Cuts to study of killings by mental health patients ‘put people at risk’

People have been put at risk because the NHS has stopped funding the automatic investigation of all killings by mental health patients, according to psychiatrists and victims’ families.

Experts who had looked into every such homicide for 20 years had to stop doing so last year after NHS England stopped paying the £100,000-a-year cost involved, the Guardian has learned.

An estimated 120 people a year across the UK are killed by someone who is mentally ill. Such killings account for 11% of all homicides. About a quarter of victims are children; many others are relatives or friends of the assailant and some are strangers killed in random attacks.

Previously, for 26 years until last year, researchers from Manchester University had looked into the mental health history and NHS care received by the perpetrator of every such homicide to try to identify patterns and flaws which could be tackled to reduce the risk of similar attacks in the future. Their findings had led to improved care of potentially dangerous mental health patients.

“This is a risky and reckless decision. A lot of families will feel that their suffering doesn’t matter because of this decision, because no one is now learning from these failures. It’s outrageous,” said Julian Hendy, the founder of Hundred Families, a charity that helps bereaved families. His own father, Philip, was fatally stabbed in Bristol in 2007 by a man who was seriously mentally ill.

“It means that lives are being put at risk because they aren’t learning from these deaths. There clearly could be increased threat to the public as a result of this,” he added.

The revelation that the Manchester team under Prof Louis Appleby have had to stop examining every killing comes days after Darren Pencille, who has paranoid schizophrenia, was jailed for life for murdering Lee Pomeroy on a train on 4 January. Pencille killed Pomeroy by stabbing him 18 times in 25 seconds in front of his 14-year-old son. A psychiatrist had deemed him to be no threat to himself or others the day before the attack.

Prof Sir Simon Wessely, the president of the Royal Society of Medicine, who reviewed the Mental Health Act last year at Theresa May’s request, said the decision was wrong.

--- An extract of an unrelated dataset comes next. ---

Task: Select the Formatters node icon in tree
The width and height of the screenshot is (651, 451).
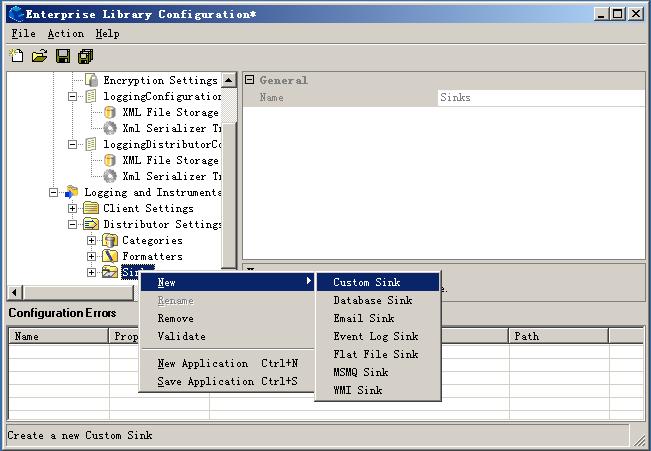Action: tap(110, 256)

“I think it’s a mistake to discontinue the central collection of homicide data. These events are fortunately rare, but of course an appalling tragedy to all those involved. But because they are rare it is essential that evidence is collected centrally, independently, and with the ability to learn lessons,” he said.

“These ghastly events have terrible costs, against which the costs of maintaining our current system of data collection and analysis are trivial,” added Wessely, a past president of the Royal College of Psychiatrists.

Mandatory investigation of killings by mentally ill people who had received NHS psychiatric care began in 1992. But NHS England stopped funding after deciding that that was no longer a top priority.

At the same time, it asked Appleby’s team to expand its examination of suicide, again to identify ways in which numbers could be reduced. As a result the project ceased to be called the National Confidential Inquiry into Suicide and Homicide in Mental Health and was renamed the National Confidential Inquiry into Suicide and Safety in Mental Health (NCISH).

In its last annual report the NCISH said: “We are reducing our homicide programme and in June 2018 we stopped sending questionnaires to clinicians for obtaining data on the characteristics of homicide offenders who had been in contact with mental health services.” The team now simply collates the number of such killings but no longer investigates them.

Dr Sarah Markham, a member of the Healthcare Quality Improvement Partnership’s advisory panel, recently criticised the decision. She wrote in the BMJ that: “My understanding is that the decision to cut the funding is due to wider budgetary pressures. However, given the extremely high costs incurred by treating a patient in a high secure psychiatric hospital – around £250,000 to £300,000 a year – it seems on economic grounds alone rather short-sighted not to fund work which can inform the prevention of homicide.”

The Royal College of Psychiatrists said it shared Hendy’s concern that ending routine investigation will leave the public more at risk. “The decision was very unwise. It is exceptionally important to be able to understand what has happened when people who came for treatment go on to kill,”, said Prof Pamela Taylor, the chair of the college’s forensic psychiatric faculty.

“In the longer term it is likely to affect public safety, because almost all of the homicide and other violence by people with mental disorder is likely to be preventable, providing we know enough about how the problems are related.”

NHS England has ended its funding despite the fact that it is spending record sums on mental health and even though such homicides often generate widespread public anxiety. Prof Tim Kendall, a consultant psychiatrist and NHS England’s clinical director for mental health, declined to respond to Hendy’s claim that stopping the work could increase the risk to the public.

“Every single death or homicide by someone in contact with NHS services is independently investigated, with the findings and lessons learned published online to help improve services as part of our long-term plan [for the NHS], which will boost mental health care by £2.3bn.

“These individual reports are alongside the 60 to 70 independent audits of NHS services, published openly every year, which look at NHS services as a whole and give a detailed, clinically led understanding of NHS care and how it can be improved.”